27

740 67 29
                                    

Uzzzun bölüm

[Medya: Abby ve Octavia 🥺]

"Lexa, yapma. Sonra konuşun." Octavia uyardı. Clarke Lexa'ya cevap bile vermemişti. Kaçak bakışlarla Lexa'nın yemyeşil gözlerine bakıyordu. En sonunda birkaç saniyelik anlamsız sessizliğin ardından Clarke konuştu.

"Geldiğim yerden peşimde ölüm getiriyorum. Bırakın gideyim işte. Benim hak ettiğim bu." Dizlerini karnına çekmiş, tırnaklarıyla oynuyordu. Sonra hızlıca tırnaklarıyla oynamayı bırakıp duruşunu dikleştirdi. Lexa onun bu vücut dilini kolayca okuyabilirdi.

Octavia Lexa'ya döndü. "Ben annesine haber vereceğim. Belki onu görmesi işe yarar."

"Haber vermeyelim daha. Bu şekilde görmek diğerlerini üzebilir."

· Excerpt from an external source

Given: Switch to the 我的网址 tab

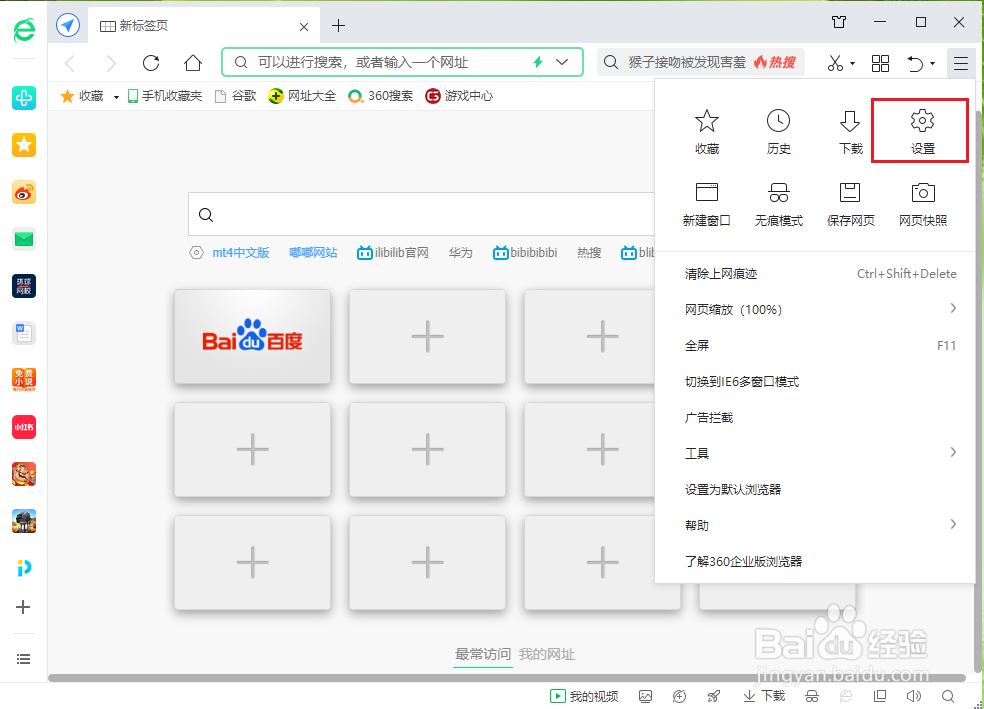Looking at the screenshot, I should [x=546, y=653].
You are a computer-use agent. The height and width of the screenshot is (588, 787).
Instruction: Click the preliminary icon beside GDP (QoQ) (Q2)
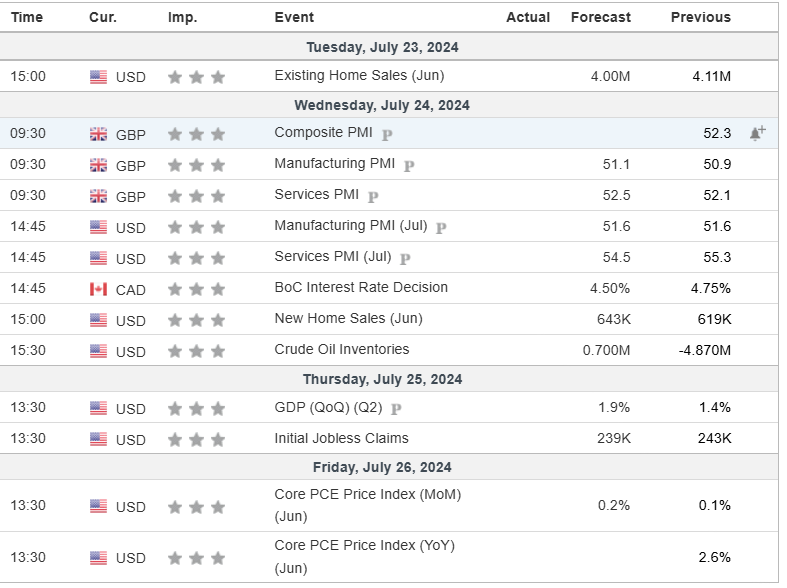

Octavia kafasıyla onayladı ve odadan çıkıp ikiliyi yalnız bırakmaya karar verdi. Lexa Clarke'ın yanına gitti ve yatağa oturdu.

"Peşinden ölüm getirdiğin falan yok." Gözleri hayal kırıklığı doluydu.

"Polis'e geldiğimden beri kaç ceset gördük? Benim adım Wanheda, ölüm komutanı. Farkında mısın?"

"Buralarda durum hep böyleydi. Seninle alakalı değil. Ayrıca o dağda kaç kişiyi kurtardın biliyor musun?"

Clarke cevap vermedi.

"Azgeda dahil her klanın savaşçısı vardı. 453 kişi ordan canlı çıktı. 16 tanesi maruz kaldığı işkenceye dayanamayıp öldü. O pislikler ölmeyi hak etti."

"Anlamıyorsun. O dağda 26 tane çocuk vardı. Ve bir sürü masum insan."

"Sana bir şey yaptılar mı?"

"Çok bir şey yok."

"Clarke kimse sana kızgın değil. Kimse senden korkmuyor. Ve hiç birimiz seni yaptıkların için yargılamıyoruz. Gitmen gerekmiyor. Kendini cezalandırmayı kes."

Clarke ayağa kalktı. Volta atmaya başladı.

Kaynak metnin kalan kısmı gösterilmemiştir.